I just arrived in Santa Clara for the 2016 Cloud Foundry Summit. I’ve been meaning to write this article for some time but for some reason haven’t found the time to do so. Although not typical nor preferable, I’m sitting in a hotel lobby with a beer and a burger with a bit of time on my hands before the Unconference begins later this afternoon. This must be the right time to get this off my mind and out into public to spark feedback and conversation.
So lets jump right in head first. I make it no secret that I’m a fan of the Microservices and Serverless architectural approaches, Continuous Delivery, Containers and Feature Teams which I deem as aspects of the Cloud Native development approach. This is not just theoretical admiration but rather hands on and experiential from years of applying and consulting with similar or direct use of these approaches and technologies. Over and over again I’ve seen that these have lead to more scalable, understandable and, most importantly, changeable systems. The alternative, developing a Monolith architecture approach, has, in my experience, tended in the other direction on all of these dimensions.
The Monolith seems easier to develop and understand for quite some time. Although it is well understood that “project size is easily the most significant determinant of effort, cost and schedule [for a software project]” as Steve McConnell pointed out in his book “Software Estimation: Demystifying the Black Art”. Lets break down some of the reasons why a Monolith approach usually turns into a Big Ball of Mud.
The Scalability Problem
When most people think of scaling they think of “web scale”, cluster size or problems only the largest companies have to deal with. Although these are areas where the Monolith architecture approach breaks down, there are situations that are much more common around scalability to deal with.
Have you ever tried to get two or more teams working on the same codebase? What problems start to emerge? How do we handle them? These are the questions that all software development organizations should ask themselves. Here are some of the problems that I’ve seen and how organizations attempted to solve them:
- Trampling each others changes tends to lead towards complicated source control management, build and deployment approaches including:
- Slow code review processes
- Delayed merging of code
- Reverse code trampling into developer environment
- Not allowing multiple teams to work on sections of codebase
- Breaking changes to dependent code leads to:
- Processes for more up front design reviews
- More comprehensive documentation of proposed changes
These problems seem to most as just the way software development works. As time passes on a system the unapologetic grip of legacy code takes hold. Unintended coupling between different parts of the system creep in and lead to additional cyclomatic complexity as McCabe defined in 1976. Later studies showed a positive correlation between complexity and lower cohesion and defect count in systems with higher cycolmatic complexity. Rather than responding with apathy and synacism about the onslaught of legacy code, this should scream at us there must be a better way.

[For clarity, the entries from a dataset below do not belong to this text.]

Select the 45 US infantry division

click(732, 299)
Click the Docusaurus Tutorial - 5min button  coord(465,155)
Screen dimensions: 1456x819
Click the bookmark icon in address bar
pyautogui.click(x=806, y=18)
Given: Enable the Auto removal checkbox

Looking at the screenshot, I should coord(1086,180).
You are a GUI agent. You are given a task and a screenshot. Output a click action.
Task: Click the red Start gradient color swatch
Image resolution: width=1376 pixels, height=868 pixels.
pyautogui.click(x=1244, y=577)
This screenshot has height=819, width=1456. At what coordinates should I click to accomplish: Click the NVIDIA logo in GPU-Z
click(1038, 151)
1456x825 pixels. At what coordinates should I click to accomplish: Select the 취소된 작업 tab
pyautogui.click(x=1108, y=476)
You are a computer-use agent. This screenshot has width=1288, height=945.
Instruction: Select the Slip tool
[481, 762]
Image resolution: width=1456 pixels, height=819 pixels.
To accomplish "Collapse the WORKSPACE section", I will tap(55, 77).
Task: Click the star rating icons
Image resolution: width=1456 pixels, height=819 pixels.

The Understandability Problem
How long does it take for a brand, spanking new team member to get up to speed with your system or even an aspect of the system? Can a new team member be trusted to check in at least somewhat significant code on day 1 and not cause great amounts of harm? Do all of your existing team members all understand the system enough to make changes?
We’ve all been there. Downloading an existing codebase with tens or hundreds of thousands of lines of code. Taking a look at it to figure out how you should get started understanding it. Even the best intentioned and capable teams can find themselves in this dilemma of the Monolith architecture. Where did it all go wrong?
Requirements change. Business changes. Code changes. When developing in a Monolith architecture these new perspectives tend to result in leaky abstractions, muddled models, and broken boundary contexts. I believe this is due to the convenience allowed, as a type of moral hazard, to make changes that cross boundary contexts inside a single system. These changes are not done with ill intentions or even without forethought. As the great Gerald Weinberg said:
Things are the way they are because they got that way.
The Changeability Problem
Have you ever been in a situation where you’ve had to tell a product manager, stakeholder or customer that a seemingly simple change may take weeks or months because of technical debt? Were there ever situations where an architectural redesign of a component within the system was deemed as too risky with a significant and unknown duration to resolve? Are there components of the system that team members aren’t supposed to touch and instead there are wrappers around the component to interract with it from the outside?
I’ve seen all of these and have also been part of a team that has brought such codebases back to life. How did we do it? Break it apart into understandable, isolated, cohesive pieces through careful refactoring of the code and infrastructure over long periods of time. Why did we do it? Because we knew it would lead to accelerated delivery of improvements to those components. We could then scale up the number of teams developing on the system by creating feature teams around those components.
Changeability is one of the most important aspects of any software system. Smaller, cohesive components that are decoupled from other components allows the system to be malleable as the need for changes emerge. An application should not equal a single codebase. Instead, an application is the interactions of multiple components that provide the desired behavior and value to users. How can we get to this desired state?
Which Way Next?
It is my opinion that the Cloud Native development approach is going to change how we deliver software even more than most people think. The days of developing using monolithic software architectures are numbered. The platforms, organizational team structures and architectural patterns & practices that will support this change are maturing quickly. My upcoming articles will describe how I think some of this will play out in the industry. Make way for the Cloud Native way!